Já sentiu a bondade da vida. Já sentiu a podridão humana. Sabe que por vezes é fácil viver, construir e conseguir. Outras vezes, por mais que se insista, a coisa não desenrola, não acontece, tudo quebra, tudo se desfaz. O que acontece às pessoas nem sempre é justo. Por mais que se esforcem, que sejam ótimos seres humanos, quando a vida trava, trava. Pergunta muitas vezes o que deve fazer quando tudo empurra em direção a um abismo, ou tudo piora exponencialmente. Leu, um destes dias, a mais atual definição de inteligência: “...é o que fazes quando estás perante uma situação em que não sabes o que fazer. Sempre que consegues resolver um problema novo.” Parece entusiasmante seguir esse jeito na vida. Como um quebra-cabeças. Sem desesperar no meio da tormenta.

Enquanto uns têm medo que o tremor de terra destrua tudo o que têm, outros se assustam com as monções e suas chuvas tremendas que carregam tudo na sua frente.

Hoje aquele menino voltou a tocar na sua porta. Hoje ele vinha diferente. Hoje a sua fome era fome, não era necessidade de alimento. Hoje seus olhos vinham baixos, hoje não tinha sorriso, sua voz saiu sussurrada. Não sabe quem tinha mais vergonha, se seria ele ou se seria ela. Queria lhe dizer que tem sempre muito cuidado com os alimentos. Nunca estraga nada do que consegue comprar. Porque é assim que deve ser, mas também depois de o conhecer, a ele e muitos outros com quem se cruza diariamente. Mas logo hoje que ele veio, foi o dia – depois de muitos anos – que deixou estragar uma melancia. Que inteligência existe nisso? Ela tem desculpa? Aqueles olhos lhe disseram que não. A boca engasgada e seca, mastigando o pão com queijo, depois de o rasgar com a boca – nem perto de trincar. Foi diferente. Tudo é diferente quando a vida te toca, te esmaga, te suga.

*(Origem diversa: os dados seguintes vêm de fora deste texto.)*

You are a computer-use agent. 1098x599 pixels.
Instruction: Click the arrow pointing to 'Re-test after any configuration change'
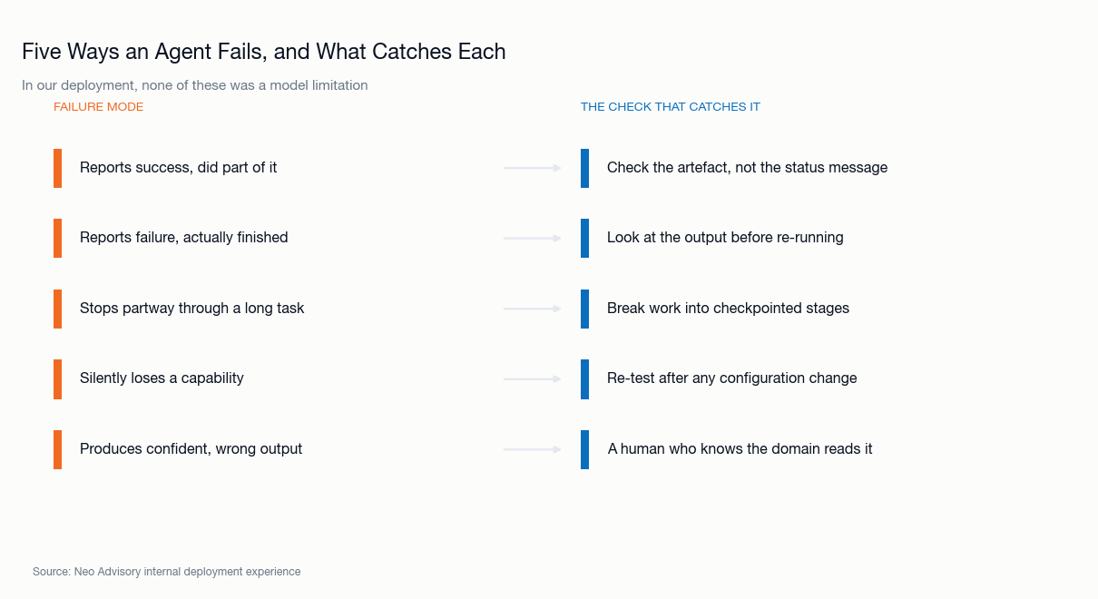point(533,378)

Ou essa mesma vida pode ser cômica, como quando foi tentar saber quem seria o “marginal” que estacionou aquele carro velho e descuidado, em cima da calçada da sua casa. Nunca ninguém tinha feito isso. Nem seu pai faz isso quando a visita. E não é que o dono afinal era uma mulher rica – mas desalinhada - que por ter trocado algumas mensagens escritas com ela já considerou que era amiga, era de confiança – juntou tudo isso num pacote de insensatez, mais a sua vaidade imaginária e lá colocou o carro.

Como queria resolver imensas coisas com alguns pães com queijo. Mas tudo piorava. Como queria transformar o pensamento daquele menino. Mas tudo piorava. Como queria ter energia e capacidade para resolver tudo. Mas nada dava certo e o tempo passava.

“Inteligência é o que fazes quando estás perante uma situação em que não sabes o que fazer. Sempre que consegues resolver um problema novo.”

Quantos pães com queijo preciso para resolver os problemas novos que surgem, como chuvas neste "abril águas mil”?

Ana Santos, professora, jornalista

 

“Inteligência é o que fazes quando estás perante uma situação em que não sabes o que fazer.” Manuel Martín-Loeches, um psicobiólogo.